=== Zu erstellen ===
Geben Sie aus dem Artikel über Arbeiter und Maschinen einen Abschnitt wortgetreu wieder. Beginnen Sie bei den Worten „Diese Stimmung entlud“ und enden Sie nach „Frankreich und England.“.

=== Artikel ===
——————————

Diese Stimmung entlud sich in wilden Empörungen und Zerstörungen. Die erste Dampfmühlenanlage wurde 1786 in England gebaut und 1791 unter jubelnden Straßenkundgebungen in Brand gesteckt und vernichtet. Ähnliches geschah noch bis in die Mitte des neunzehnten Jahrhunderst in Frankreich und England.

Erst als sich nach Einführung der Gewerbefreiheit die Arbeiter sich zu Gewerkvereinen zusammenschlossen und diese Gewerkvereine politische Anerkennung gefunden hatten, änderte sich das Verhalten der Arbeiter zum technischen Fortschritt. Anfangs versuchten sie noch durch Streiks zu verhindern, daß neue Maschinen eingestellt würden. Als jedoch die Gewerkvereine einsahen, daß es vergeblich ist, den Sieg der Maschine aufzuhalten, änderten sie ihre Taktik. Sie versuchten die Einführung neuer Maschinen möglichst günstig für ihre Mitglieder zu gestalten und gegenüber den neuen Produktionsmitteln bessere Arbeitsbedingungen zu erkämpfen: Verkürzung der Arbeitszeit, Fernhalten von "ungelernten" Arbeitern, Vermeidung von Lohnreduktionen. Dieses Ziel wurde in den sozialpolitischen Kämpfen des neunzehnten Jahrhunderts annähernd erreicht, am vollkommensten bis jetzt im Tarifvertrag.

——————————

=== Ausgangsdaten ===
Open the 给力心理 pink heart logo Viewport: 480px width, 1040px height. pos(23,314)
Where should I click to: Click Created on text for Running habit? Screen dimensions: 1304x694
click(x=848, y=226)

——————————

=== Vollständige Lösung ===
Diese Stimmung entlud sich in wilden Empörungen und Zerstörungen. Die erste Dampfmühlenanlage wurde 1786 in England gebaut und 1791 unter jubelnden Straßenkundgebungen in Brand gesteckt und vernichtet. Ähnliches geschah noch bis in die Mitte des neunzehnten Jahrhunderst in Frankreich und England.